The Fourth Mindfulness Training: Loving Speech and Deep Listening

Aware of the suffering caused by unmindful speech and the inability to listen to others, I am committed to cultivating loving speech and compassionate listening in order to relieve suffering and to promote reconciliation and peace in myself and among other people, ethnic and religious groups, and nations. Knowing that words can create happiness or suffering, I am committed to speaking truthfully using words that inspire confidence, joy, and hope. When anger is manifesting in me, I am determined not to speak. I will practice mindful breathing and walking in order to recognize and to look deeply into my anger. I know that the roots of anger can be found in my wrong perceptions and lack of understanding of the suffering in myself and in the other person. I will speak and listen in a way that can help myself and the other person to transform suffering and see the way out of difficult situations. I am determined not to spread news that I do not know to be certain and not to utter words that can cause division or discord. I will practice Right Diligence to nourish my capacity for understanding, love, joy, and inclusiveness, and gradually transform anger, violence, and fear that lie deep in my consciousness.

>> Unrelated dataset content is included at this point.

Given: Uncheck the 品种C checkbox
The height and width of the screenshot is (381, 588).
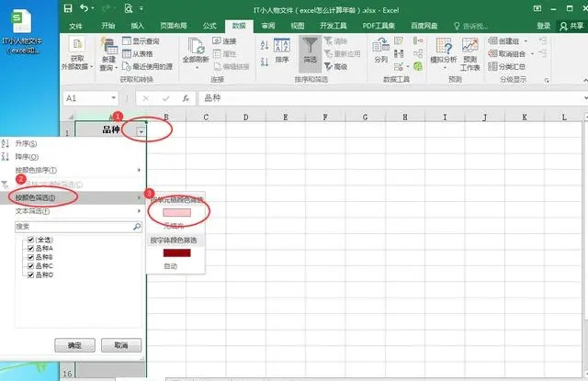Looking at the screenshot, I should (31, 265).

The Practice of Right Speech
By Thich Nhat Hanh from For a Future to Be Possible,.

Unless we look deeply into ourselves, this practice will not be easy. If there is a lot of suffering in you, it is difficult to listen to other people or to say nice things to them. First you have to look deeply into the nature of your anger, despair, and suffering to free yourself, so you can be available to others. Suppose your husband said something unkind on Monday and it hurt you. He used unmindful speech and does not have the ability to listen. If you reply right away out of your anger and suffering, you risk hurting him and making his suffering deeper. What should you do? If you suppress your anger or remain silent, that can hurt you, because if you try to suppress the anger in you, you are suppressing yourself. You will suffer later, and your suffering will bring more suffering to your partner.

The best immediate practice is to breathe in and out in order to calm your anger, to calm the pain: “Breathing in, I know that I am angry. Breathing out, I calm my feeling of anger.” Just by breathing deeply on your anger, you will calm it. You are being mindful of your anger, not suppressing it. When you are calm enough, you may be able to use mindful speech. In a loving and mindful way, you can say, “Darling, I would like you to know that I am angry. What you just said hurt me a lot, and I want you to know that.” Just saying that, mindfully and calmly, will give you some relief. Breathing mindfully to calm your anger, you will be able to tell the other person that you are suffering. During that moment, you are living your anger, touching it with the energy of mindfulness. You are not denying it at all.

. . . After you breathe in and out a number of times to recover your calmness, even if your anger is still there, you are mindful of it, and you can tell the other person that you are angry. You can also tell him that you would like to look deeply into it, and you would like him to look deeply into it also. Then you can make an appointment . . . to look at it together. One person looking at the roots of your suffering is good, two people looking at it is better, and two people looking together is best.